**Exercise text:**
_ _ _

In 1990, the federal government passed the Americans with Disabilities Act (ADA). It is a state law that gives employment protection to qualified workers who have disabilities.
In the said Act, employers are forbidden to discriminate against a disabled applicant or current or former employee in all aspects of employment. Also, according to the Act, employers are required to provide reasonable accommodation for disabled applicants and employees whenever possible.
Fast-forward to the later years of the last decade, the federal government made amendments to the original Act. The Americans with Disability Amendments Act (ADAAA) was passed in 2008. In this newly-amended Act, major changes were made while maintaining the essence of the original law. With the ADAAA, provisions made under the ADA were further strengthened for the benefit of employers and employees.
The following are some of the major provisions of the ADA and their subsequent comparisons with the ADAAA:
· Expansion of the “major life activities” component.

_ _ _

**Extracted material:**
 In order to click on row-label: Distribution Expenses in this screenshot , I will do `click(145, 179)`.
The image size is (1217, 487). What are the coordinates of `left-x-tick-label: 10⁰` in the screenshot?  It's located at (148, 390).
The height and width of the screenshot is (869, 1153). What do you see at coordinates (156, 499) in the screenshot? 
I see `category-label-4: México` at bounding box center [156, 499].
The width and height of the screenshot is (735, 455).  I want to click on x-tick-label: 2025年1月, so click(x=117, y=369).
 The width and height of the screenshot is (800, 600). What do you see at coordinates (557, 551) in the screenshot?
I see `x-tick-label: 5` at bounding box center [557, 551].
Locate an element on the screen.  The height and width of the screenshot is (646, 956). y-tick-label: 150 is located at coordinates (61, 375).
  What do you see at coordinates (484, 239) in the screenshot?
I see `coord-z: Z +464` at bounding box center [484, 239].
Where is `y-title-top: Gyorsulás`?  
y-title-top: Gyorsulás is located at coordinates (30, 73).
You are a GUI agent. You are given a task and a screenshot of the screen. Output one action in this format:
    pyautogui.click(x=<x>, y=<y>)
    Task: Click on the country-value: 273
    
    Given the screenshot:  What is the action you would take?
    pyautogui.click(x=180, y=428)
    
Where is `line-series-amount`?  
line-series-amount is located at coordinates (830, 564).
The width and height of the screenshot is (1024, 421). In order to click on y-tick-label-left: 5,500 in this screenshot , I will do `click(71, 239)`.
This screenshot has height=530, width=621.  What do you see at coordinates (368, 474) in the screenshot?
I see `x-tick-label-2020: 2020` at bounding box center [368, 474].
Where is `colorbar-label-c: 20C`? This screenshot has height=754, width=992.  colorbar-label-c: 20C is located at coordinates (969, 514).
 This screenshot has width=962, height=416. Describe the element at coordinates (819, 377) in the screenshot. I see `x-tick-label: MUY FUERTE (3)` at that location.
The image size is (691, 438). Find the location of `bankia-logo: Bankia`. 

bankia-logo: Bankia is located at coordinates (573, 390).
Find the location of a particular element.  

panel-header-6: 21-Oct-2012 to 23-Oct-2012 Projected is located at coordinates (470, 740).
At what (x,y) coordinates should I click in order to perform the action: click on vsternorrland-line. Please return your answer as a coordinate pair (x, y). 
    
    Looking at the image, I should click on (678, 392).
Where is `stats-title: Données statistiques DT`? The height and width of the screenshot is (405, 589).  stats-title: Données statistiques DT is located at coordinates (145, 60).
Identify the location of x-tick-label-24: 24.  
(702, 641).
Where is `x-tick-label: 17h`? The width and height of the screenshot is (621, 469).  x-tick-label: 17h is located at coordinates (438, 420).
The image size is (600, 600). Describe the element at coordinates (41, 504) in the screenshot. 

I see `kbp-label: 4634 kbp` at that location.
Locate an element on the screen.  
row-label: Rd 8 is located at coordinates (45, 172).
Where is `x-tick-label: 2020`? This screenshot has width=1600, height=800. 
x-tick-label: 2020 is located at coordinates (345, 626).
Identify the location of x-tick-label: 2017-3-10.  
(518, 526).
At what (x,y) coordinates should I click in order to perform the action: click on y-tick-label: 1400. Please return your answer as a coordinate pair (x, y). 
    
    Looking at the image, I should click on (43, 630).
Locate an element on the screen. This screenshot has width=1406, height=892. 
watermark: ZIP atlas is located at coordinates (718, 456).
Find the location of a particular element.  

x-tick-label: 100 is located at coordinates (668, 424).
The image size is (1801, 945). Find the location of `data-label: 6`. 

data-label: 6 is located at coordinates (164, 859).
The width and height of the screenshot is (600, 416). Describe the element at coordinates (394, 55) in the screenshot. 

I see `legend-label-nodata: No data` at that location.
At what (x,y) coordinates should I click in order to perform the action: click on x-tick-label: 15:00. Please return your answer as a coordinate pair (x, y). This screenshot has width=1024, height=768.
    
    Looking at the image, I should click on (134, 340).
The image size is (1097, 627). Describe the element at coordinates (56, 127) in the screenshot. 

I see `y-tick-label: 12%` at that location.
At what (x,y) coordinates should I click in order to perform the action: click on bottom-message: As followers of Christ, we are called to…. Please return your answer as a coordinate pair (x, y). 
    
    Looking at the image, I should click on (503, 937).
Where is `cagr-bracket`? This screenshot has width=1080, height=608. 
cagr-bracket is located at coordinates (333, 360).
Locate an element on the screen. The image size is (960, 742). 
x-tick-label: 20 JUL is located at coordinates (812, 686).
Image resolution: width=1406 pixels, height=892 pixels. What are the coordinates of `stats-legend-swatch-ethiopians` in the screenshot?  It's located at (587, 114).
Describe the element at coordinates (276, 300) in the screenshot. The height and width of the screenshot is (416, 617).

_ _ _

Continue the text on the Americans with Disabilities Act and its 2008 amendments from the point where it stops.

Ø ADA – A disabled person is someone who has an impairment that substantially limits him to do a major life activity. An example of a major life activity would include caring for oneself, performing manual tasks, walking, seeing, hearing, speaking, breathing, learning, and working.
Ø ADAAA – Major life activities now include bodily functions as a major life activity, such as cell growth and proper body system functioning.
· Expansion of protections on those who are perceived as “disabled”.
Ø ADA – Employment protection is not only for those who have a disability, but also for those who have been perceived by employers as having a disability, as well as those who have a history of disability.
Ø ADAAA – The employee now needs to prove only that the employer regarded him or her as having a physical or mental impairment. The employer won’t be giving the employee reasonable accommodation if the latter makes only a claim of being “regarded as” disabled.
Employment rights must be exercised, especially by the employee. If the employer discriminates against an employee or applicant with a disability, the employer can be charged with violation of the ADAAA. The employee or applicant may retain the services of an employment lawyer so that he or she can be compensated.